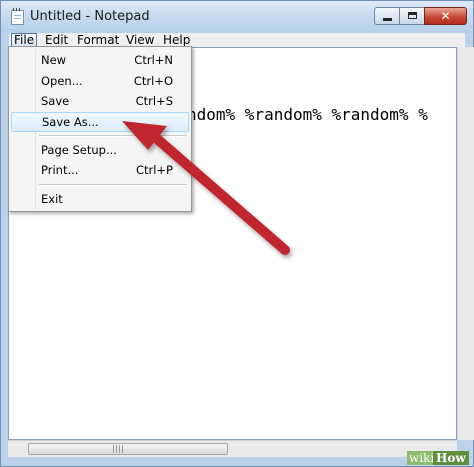  Describe the element at coordinates (422, 458) in the screenshot. I see `watermark-wiki: wiki` at that location.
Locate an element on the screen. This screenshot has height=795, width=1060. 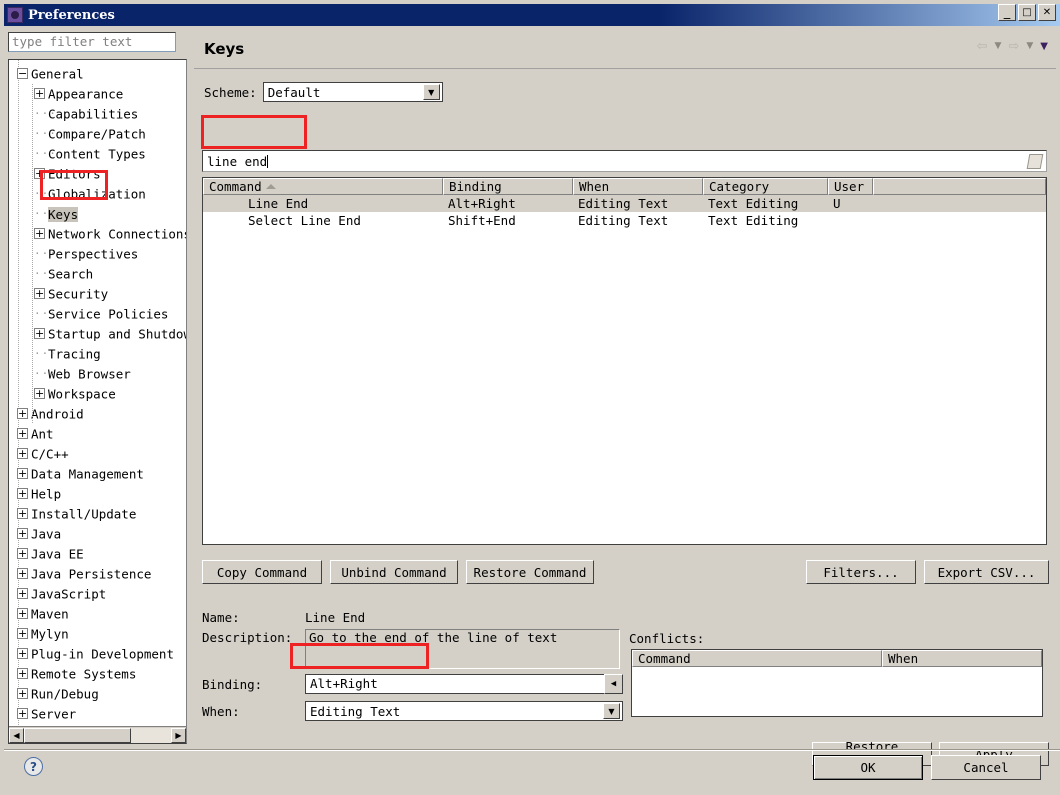
column-header-command: Command is located at coordinates (323, 186).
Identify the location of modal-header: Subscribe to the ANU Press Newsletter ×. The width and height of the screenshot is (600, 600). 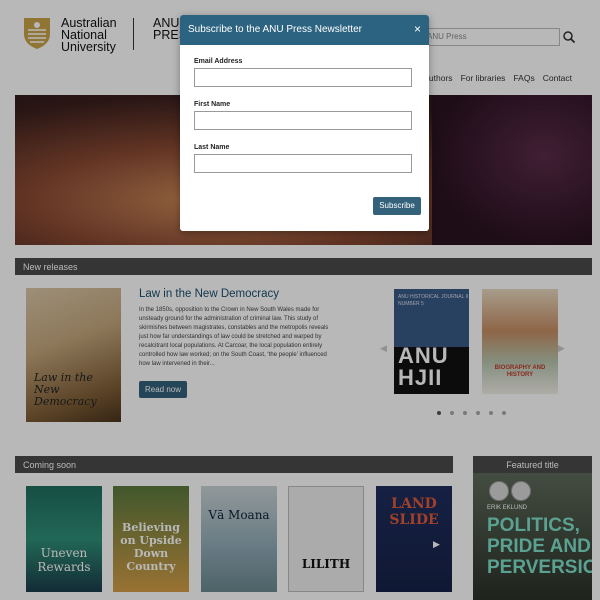
(304, 30).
※
Give back all the items above word for word, but leave out the pictures.

Written response:
  Describe the element at coordinates (422, 458) in the screenshot. I see `watermark-wiki: wiki` at that location.
Locate an element on the screen. This screenshot has height=795, width=1060. 
column-header-command: Command is located at coordinates (323, 186).
Identify the location of modal-header: Subscribe to the ANU Press Newsletter ×. The width and height of the screenshot is (600, 600). 
(304, 30).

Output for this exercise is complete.